Stick around for the full breakdown - the details and trade-offs between these two are where things get really interesting.
There's a sweet spot in the e-scooter world between flimsy rental toys and unhinged dual-motor rockets. Both the Kingsong KS-N12 Pro and the ANGWATT CS1 2025 are aiming straight at that middle ground, promising real commuting capability without demanding a second mortgage or a back brace.
I've spent proper time on both: the KS-N12 Pro with its 60 V pedigree and EUC heritage, and the CS1 2025 with its budget-warrior, steel-and-aluminium "I lift" attitude. On paper they're close; on the street they feel surprisingly different. One is a polished, slightly conservative city tool; the other is a rowdy bargain that feels like it slipped through accounting by mistake.
If you're torn between paying more for a known name or pocketing the savings and going with the newcomer, this comparison will help you decide which compromises are worth living with - and which scooter will actually make you look forward to your daily ride.

■ THE PROBLEM ■
Answer these questions about the e-scooter comparison above, one line each.
(a) Which two scooter models are being compared?
(b) What voltage is given for the KS-N12 Pro?
(c) Which two materials are named for the CS1 2025?

■ DATASET EXTRACT ■

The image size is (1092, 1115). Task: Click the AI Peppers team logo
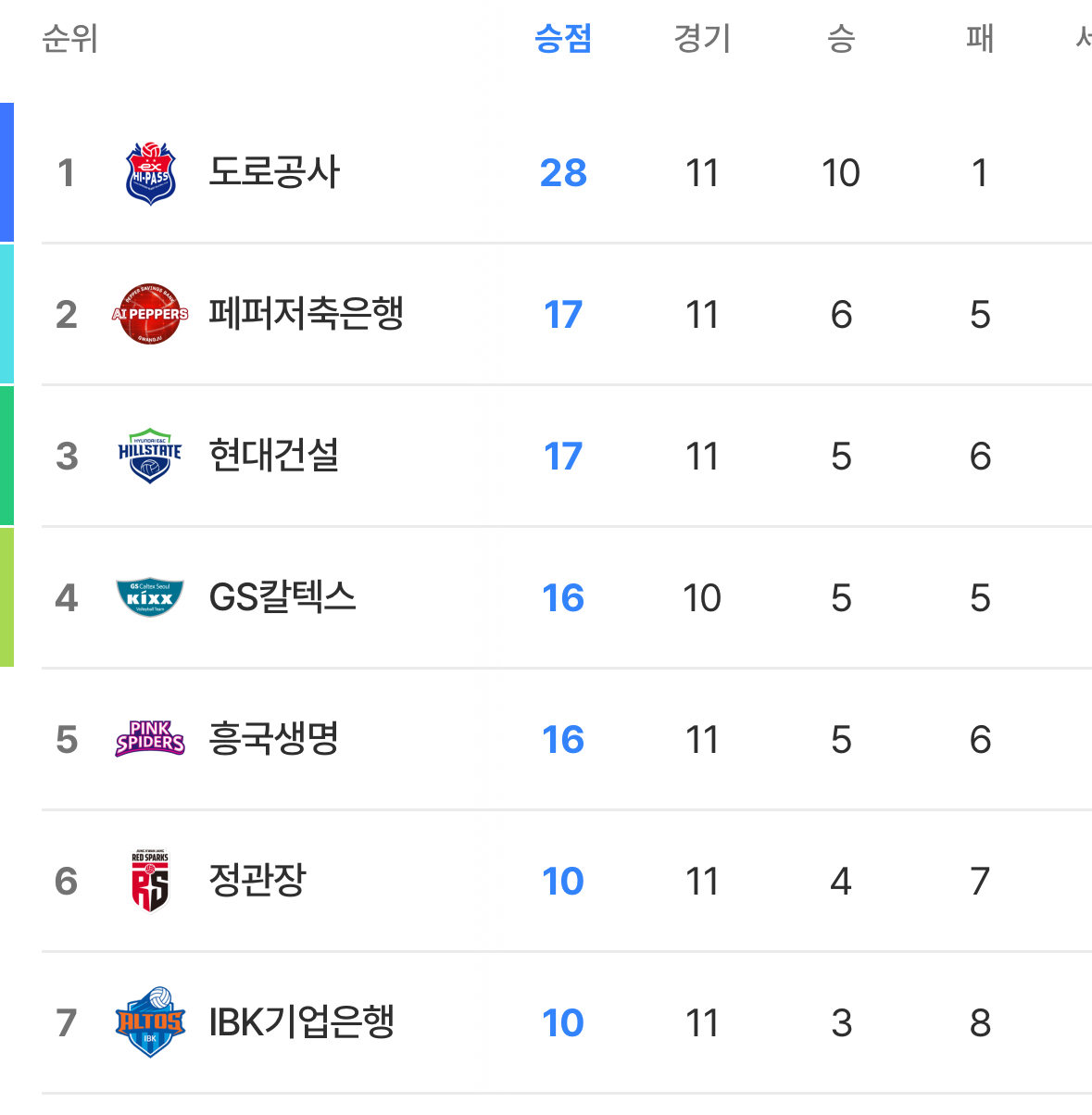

■ OUTPUT FOR THIS EXERCISE ■
(a) The Kingsong KS-N12 Pro and the ANGWATT CS1 2025.
(b) 60 V.
(c) Steel and aluminium.